The researchers found that when the corresponding receptors are blocked in mice, it leads to fewer adhesions. Thus, a patent application has been filed for the use of the active ingredient against adhesions. The findings are relevant to many areas of research, as there are no other immune cells which are being recruited as quickly as macrophages in the abdominal cavity. Similar mechanisms could be present in other cavities such as the heart or lungs, or could play a role not only in injuries but also diseases such as abdominal tumors.
"This is an example of how laboratory research has high translational value," says Daniel Candinas. Together with Calgary, the Bernese researchers will now look for partners in the industry and are hopeful that they will be able to confirm the efficacy of the compound in human tissue as well. In the future, patients could, for example, be given a drug before surgery that suppresses the macrophage reaction and inhibits the formation of adhesions.

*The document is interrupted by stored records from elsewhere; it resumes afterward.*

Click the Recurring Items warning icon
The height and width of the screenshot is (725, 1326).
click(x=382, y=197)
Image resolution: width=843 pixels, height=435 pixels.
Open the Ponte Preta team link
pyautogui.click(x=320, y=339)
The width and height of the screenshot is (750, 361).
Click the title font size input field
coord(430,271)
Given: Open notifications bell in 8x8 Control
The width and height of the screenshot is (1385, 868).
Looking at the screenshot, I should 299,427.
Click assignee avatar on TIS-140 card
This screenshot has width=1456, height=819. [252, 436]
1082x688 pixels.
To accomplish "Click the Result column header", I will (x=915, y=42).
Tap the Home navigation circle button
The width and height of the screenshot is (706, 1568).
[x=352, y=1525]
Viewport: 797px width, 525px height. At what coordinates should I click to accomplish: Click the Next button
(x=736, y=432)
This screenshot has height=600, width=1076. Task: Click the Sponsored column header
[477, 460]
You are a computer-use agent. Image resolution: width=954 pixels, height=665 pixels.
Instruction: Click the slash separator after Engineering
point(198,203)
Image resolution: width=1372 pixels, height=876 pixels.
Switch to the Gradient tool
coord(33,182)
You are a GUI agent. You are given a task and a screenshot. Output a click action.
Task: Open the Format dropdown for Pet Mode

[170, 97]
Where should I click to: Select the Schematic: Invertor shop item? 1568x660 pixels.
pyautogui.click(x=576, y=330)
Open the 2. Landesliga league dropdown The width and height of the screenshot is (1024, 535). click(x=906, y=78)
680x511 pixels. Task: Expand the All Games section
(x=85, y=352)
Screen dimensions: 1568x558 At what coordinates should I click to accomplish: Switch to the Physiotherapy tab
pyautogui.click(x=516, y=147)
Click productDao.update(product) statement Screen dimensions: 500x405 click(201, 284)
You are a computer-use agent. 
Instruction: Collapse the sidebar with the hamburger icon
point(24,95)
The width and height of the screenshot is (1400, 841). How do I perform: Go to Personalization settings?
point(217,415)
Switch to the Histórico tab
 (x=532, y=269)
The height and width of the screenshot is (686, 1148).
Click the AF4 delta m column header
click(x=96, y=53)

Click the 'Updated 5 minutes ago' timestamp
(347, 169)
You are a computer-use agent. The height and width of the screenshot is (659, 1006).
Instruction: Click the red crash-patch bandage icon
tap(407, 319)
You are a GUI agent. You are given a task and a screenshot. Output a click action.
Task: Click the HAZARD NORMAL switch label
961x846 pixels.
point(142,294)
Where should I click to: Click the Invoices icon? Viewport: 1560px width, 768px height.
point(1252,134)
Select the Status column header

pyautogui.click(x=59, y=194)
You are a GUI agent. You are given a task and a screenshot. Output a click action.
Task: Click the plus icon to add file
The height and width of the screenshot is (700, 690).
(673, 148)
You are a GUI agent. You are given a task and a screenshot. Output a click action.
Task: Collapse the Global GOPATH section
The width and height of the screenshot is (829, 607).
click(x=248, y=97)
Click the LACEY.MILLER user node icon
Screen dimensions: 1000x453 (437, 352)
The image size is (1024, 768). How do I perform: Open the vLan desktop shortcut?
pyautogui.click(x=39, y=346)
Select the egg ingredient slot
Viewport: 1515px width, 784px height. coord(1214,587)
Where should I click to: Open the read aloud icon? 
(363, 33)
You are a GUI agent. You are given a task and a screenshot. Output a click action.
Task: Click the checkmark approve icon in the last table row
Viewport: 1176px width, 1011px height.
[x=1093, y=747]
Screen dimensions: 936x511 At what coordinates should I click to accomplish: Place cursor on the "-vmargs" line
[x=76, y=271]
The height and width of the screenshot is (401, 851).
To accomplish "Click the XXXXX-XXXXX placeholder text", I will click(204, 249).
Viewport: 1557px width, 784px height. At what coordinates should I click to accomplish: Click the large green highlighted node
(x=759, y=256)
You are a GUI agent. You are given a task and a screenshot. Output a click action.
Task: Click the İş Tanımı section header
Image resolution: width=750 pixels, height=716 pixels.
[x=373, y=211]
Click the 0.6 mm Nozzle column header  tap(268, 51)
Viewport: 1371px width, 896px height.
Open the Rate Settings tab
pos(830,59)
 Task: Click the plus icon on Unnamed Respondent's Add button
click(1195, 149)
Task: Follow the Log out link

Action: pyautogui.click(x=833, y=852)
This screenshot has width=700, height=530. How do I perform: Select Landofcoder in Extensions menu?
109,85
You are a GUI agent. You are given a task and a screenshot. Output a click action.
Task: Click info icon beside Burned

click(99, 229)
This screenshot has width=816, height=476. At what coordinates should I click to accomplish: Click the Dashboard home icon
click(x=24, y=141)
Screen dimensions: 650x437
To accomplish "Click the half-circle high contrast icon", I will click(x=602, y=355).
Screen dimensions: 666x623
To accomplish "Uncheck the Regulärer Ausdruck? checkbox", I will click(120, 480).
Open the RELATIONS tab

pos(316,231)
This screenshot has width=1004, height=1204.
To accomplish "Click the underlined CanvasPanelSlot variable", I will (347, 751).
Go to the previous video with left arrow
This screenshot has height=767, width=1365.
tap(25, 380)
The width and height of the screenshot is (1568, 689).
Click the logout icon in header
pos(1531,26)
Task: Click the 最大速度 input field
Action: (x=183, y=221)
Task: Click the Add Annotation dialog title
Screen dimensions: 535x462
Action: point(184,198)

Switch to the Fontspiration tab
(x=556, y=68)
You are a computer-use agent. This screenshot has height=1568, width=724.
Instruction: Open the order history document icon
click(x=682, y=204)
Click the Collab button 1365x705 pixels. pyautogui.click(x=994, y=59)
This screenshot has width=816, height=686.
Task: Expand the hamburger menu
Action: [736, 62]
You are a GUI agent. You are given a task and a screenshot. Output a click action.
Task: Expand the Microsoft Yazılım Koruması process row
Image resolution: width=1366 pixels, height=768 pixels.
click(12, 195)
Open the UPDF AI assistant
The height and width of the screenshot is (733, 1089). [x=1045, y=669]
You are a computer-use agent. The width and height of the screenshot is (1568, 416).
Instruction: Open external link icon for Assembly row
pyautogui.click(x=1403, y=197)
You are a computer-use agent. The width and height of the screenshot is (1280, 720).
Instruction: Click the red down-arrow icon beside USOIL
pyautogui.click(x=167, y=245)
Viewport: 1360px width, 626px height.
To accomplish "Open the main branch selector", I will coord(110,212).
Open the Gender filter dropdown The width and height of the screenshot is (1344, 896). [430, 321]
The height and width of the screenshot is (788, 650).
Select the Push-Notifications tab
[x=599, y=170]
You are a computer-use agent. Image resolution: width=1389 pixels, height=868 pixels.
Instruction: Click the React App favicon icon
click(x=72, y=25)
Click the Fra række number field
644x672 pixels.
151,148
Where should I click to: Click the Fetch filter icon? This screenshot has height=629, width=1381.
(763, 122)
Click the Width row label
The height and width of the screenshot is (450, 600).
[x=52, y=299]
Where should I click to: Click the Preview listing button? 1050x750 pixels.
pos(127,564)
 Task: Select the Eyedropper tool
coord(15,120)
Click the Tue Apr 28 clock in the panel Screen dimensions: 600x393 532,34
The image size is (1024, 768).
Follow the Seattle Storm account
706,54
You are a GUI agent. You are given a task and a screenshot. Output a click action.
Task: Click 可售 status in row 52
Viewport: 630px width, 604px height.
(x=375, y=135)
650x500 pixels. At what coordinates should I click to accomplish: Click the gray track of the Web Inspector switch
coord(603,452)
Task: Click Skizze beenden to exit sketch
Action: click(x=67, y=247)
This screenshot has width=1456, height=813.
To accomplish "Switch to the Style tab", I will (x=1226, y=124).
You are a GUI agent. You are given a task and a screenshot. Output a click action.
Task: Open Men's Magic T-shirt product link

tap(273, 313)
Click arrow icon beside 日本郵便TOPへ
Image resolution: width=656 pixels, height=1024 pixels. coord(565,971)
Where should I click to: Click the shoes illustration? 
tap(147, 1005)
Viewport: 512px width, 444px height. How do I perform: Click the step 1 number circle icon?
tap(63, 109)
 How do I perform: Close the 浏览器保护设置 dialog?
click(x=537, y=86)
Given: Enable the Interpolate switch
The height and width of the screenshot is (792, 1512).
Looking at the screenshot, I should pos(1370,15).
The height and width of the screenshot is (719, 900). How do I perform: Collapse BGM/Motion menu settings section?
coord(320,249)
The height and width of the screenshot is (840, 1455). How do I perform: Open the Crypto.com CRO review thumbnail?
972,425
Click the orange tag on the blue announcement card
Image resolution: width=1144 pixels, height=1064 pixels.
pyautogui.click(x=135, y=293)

J. Zindel, M. Peiseler, M. Hossain, C. Deppermann, W.Y. Lee, B. Haenni, B. Zuber, J.F. Deniset, B.G.J. Surewaard, D. Candinas, P. Kubes: Primordial GATA6 macrophages function as extravascular platelets in sterile injury, Science, 4 March 2021,https://science.sciencemag.org/content/371/6533/eabe0595
Department for Biomedical Research (DBMR)
The Department for BioMedical Research (DBMR) of the Faculty of Medicine of the University of Bern, led by Prof. Dr. med. Mark Rubin, was established in 1994 by the University of Bern and the Inselspital (Bern University Hospital). To realize its mission to bridge the gap between bench and bedside, the DBMR promotes an integrative perspective to clinical research with a strong emphasis in the development of translational approaches, the use of omics and other cutting-edge technologies, and extensive interaction and collaboration between laboratory-based and patient- oriented clinical research. The DBMR is also committed to fostering the careers of young academics.